Несомненно дала толчок отчуждению Нерона от Агриппины, в числе других причин, и подозрительная близость к ней Палланта. Нерон в детстве якшался с рабами, в юности, для ночных кутежей своих, не гнушался рядиться рабом, да и всю жизнь потом не был разборчив на общество, но не выносил рабов у власти. Он человеколюбиво отстоял сословие вольноотпущенников от крепостнических поползновений высших классов, но долго не допускал в сенат сыновей вольноотпущенников (хотя сын вольноотпущенника Сенецион был его интимным другом) ; а тем из них, которые были приняты его предшественниками, не давал хода к магистратным должностям (honores denegavit). Паллант, умный, но скучно надменный выскочка, был ему особенно противен.
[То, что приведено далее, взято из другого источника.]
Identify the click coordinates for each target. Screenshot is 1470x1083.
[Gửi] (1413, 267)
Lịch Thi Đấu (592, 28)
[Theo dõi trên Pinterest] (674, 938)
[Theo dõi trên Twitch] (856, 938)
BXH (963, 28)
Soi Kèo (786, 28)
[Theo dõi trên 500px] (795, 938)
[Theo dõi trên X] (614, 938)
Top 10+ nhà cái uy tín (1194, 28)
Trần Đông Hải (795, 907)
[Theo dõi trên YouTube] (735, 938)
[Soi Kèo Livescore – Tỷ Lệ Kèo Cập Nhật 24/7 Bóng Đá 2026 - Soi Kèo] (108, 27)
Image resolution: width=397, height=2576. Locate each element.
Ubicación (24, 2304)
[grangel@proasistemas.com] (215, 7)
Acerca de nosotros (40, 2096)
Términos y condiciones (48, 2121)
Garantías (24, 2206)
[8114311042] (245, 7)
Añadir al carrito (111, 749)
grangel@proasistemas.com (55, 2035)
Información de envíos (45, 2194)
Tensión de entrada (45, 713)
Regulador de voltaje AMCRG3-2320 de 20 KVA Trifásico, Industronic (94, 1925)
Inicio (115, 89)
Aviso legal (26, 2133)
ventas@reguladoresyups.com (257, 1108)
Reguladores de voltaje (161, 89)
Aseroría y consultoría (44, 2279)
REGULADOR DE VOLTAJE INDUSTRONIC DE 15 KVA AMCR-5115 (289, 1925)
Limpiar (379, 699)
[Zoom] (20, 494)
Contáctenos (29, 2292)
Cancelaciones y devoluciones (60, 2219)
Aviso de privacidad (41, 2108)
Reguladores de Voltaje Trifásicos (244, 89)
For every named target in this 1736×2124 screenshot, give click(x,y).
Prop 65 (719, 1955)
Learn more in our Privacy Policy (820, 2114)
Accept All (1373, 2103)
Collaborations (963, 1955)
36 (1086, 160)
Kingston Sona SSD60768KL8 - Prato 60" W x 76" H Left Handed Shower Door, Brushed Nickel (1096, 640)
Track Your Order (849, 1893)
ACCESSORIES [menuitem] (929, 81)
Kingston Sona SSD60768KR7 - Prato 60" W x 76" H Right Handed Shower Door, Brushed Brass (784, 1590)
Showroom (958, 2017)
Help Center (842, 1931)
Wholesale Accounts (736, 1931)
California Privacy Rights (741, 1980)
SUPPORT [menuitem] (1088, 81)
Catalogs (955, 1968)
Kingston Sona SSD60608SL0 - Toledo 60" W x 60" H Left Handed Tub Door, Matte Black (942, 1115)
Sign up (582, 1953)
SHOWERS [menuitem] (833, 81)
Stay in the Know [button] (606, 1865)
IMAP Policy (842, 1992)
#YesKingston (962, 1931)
Намек, что Палланту не пановать больше, как при Клавдии, сделан уже в первой речи цезаря к сенату: «Я не стану тратить времени на разбирательство судебных дел, чтобы, пока я сужу да ряжу истцов с ответчиками, несколько уполномоченных бесконтрольно увеличивали свое могущество». Вообще, эта речь, продиктованная Сенекой, сильно уязвляет клавдианскую партию. Вдовствующая императрица могла согласиться на ее произнесение (потому что вряд ли возможно допустить, будто редакция столь ответственного манифеста не была ей сообщена предварительно) разве лишь второпях, не вдумавшись в ее точный смысл. Либо — как предположил я раньше — с презрительным расчетом уверенной в себе силы: — Пусть сын с министрами своими либеральничают, обманывая и себя, и народ. От слов ничего не станется: либеральные слова умел выкрикивать и Клавдий. Действительная же власть — в моих руках, и мы с Паллантом сумеем поддержать ее престиж не словами, но делом.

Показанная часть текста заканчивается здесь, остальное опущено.